16/04/2019

Video game start-up Dead Pixels has been acquired by Tps Group

Startup

Tps Group, a listed company operating in the technical, engineering and multimedia services sector, has acquired the start-up Dead Pixels.

Dead Pixels is the start-up founded in 2016 by four young people from Turin with the dream of creating video games. Piergianni Pulito, Maurizio Marseguerra, Giacomo Gallo, Luca Mariani, are the people behind it: students at the Politecnico di Torino, they designed "Singularis", an adventure in space that exploits computer graphics and virtual reality. 

Their Singularis was awarded at the "#Wcap" competition organised by Tim. The start-up was then selected in the Tim #Wcap acceleration programme and became part of I3P, Politecnico di Torino's Innovative Companies Incubator.

"We already had the opportunity to collaborate with TPS on a project to configure Leonardo's helicopters," says Piergianni. "We chose to join this group because it specialises in the processing of digital content and is strongly oriented towards technological innovation. It will allow us to broaden our horizons and strengthen our skills. It is a great growth opportunity for our business".
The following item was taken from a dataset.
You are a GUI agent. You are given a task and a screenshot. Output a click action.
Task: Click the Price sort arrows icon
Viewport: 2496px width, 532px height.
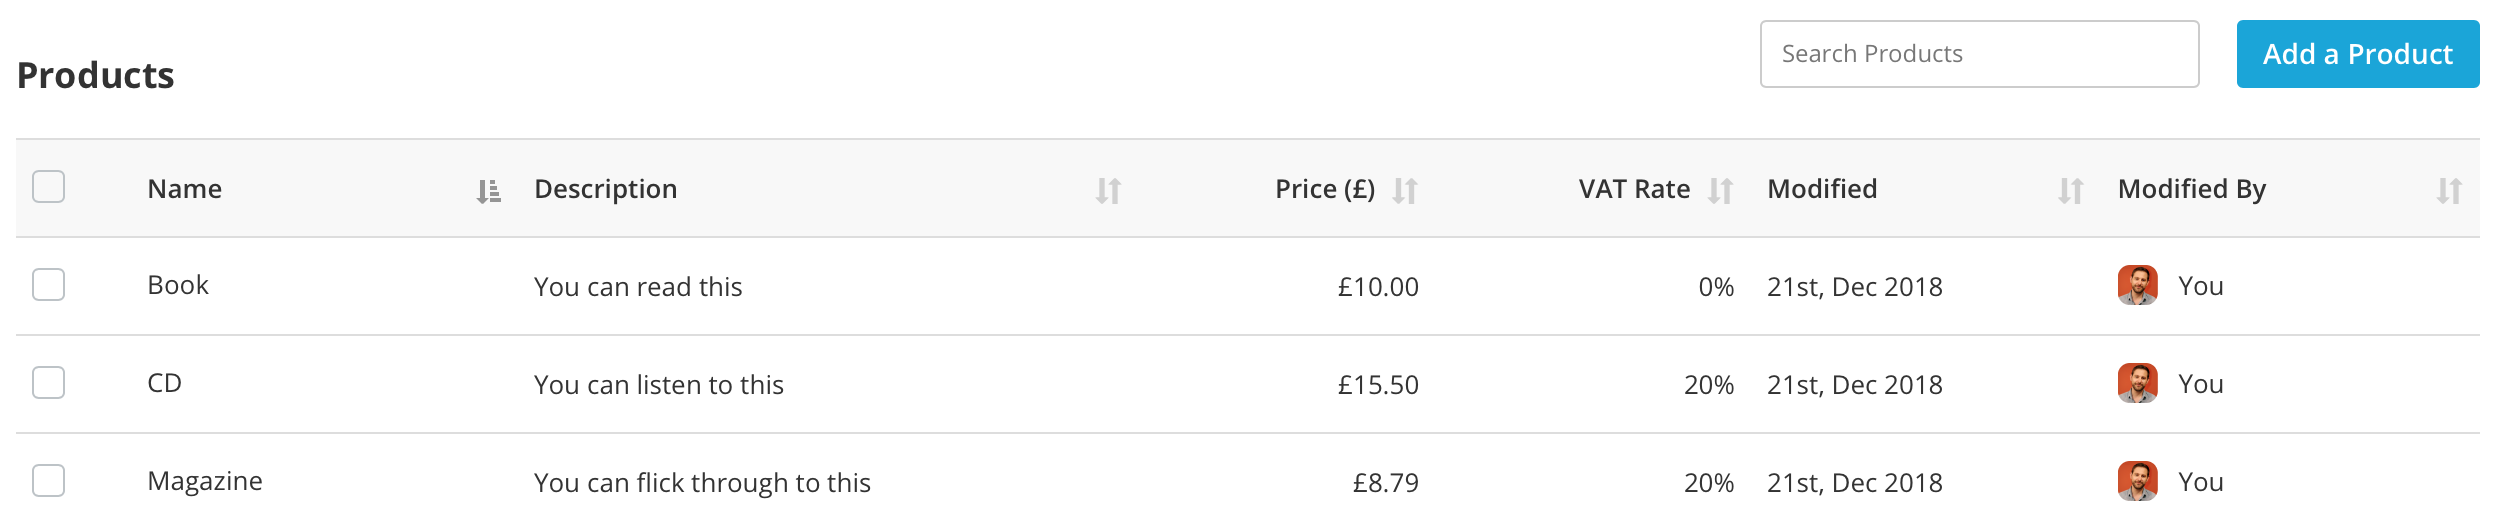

The Turin-based start-up has developed the ideal language to "engage" users with complete sensory experiences: the team has very diverse skills and backgrounds ranging from more technical to graphic design. This combination makes it possible to create photorealistic renderings of environments and places of all kinds and to create experiences with a strong focus on both psychological and physical immersion and narrative. Dead Pixels' solutions are able to render audio-visual sensations that make the user feel part of the scene, as if he or she were really present in it. 

About Tps

Tps, with more than 50 years of history behind it, is listed on the Borsa Italiana's Aim stock exchange and offers engineering services for the industry through its four business units: its customers include Leonardo and then Fca, Ferrari, Alstom and Avio Aero. "Dead Pixels' technology can be successfully applied in the technical field to remotely assist maintenance activities or even in training environments," says Tps General Manager Massimiliano Anguillesi.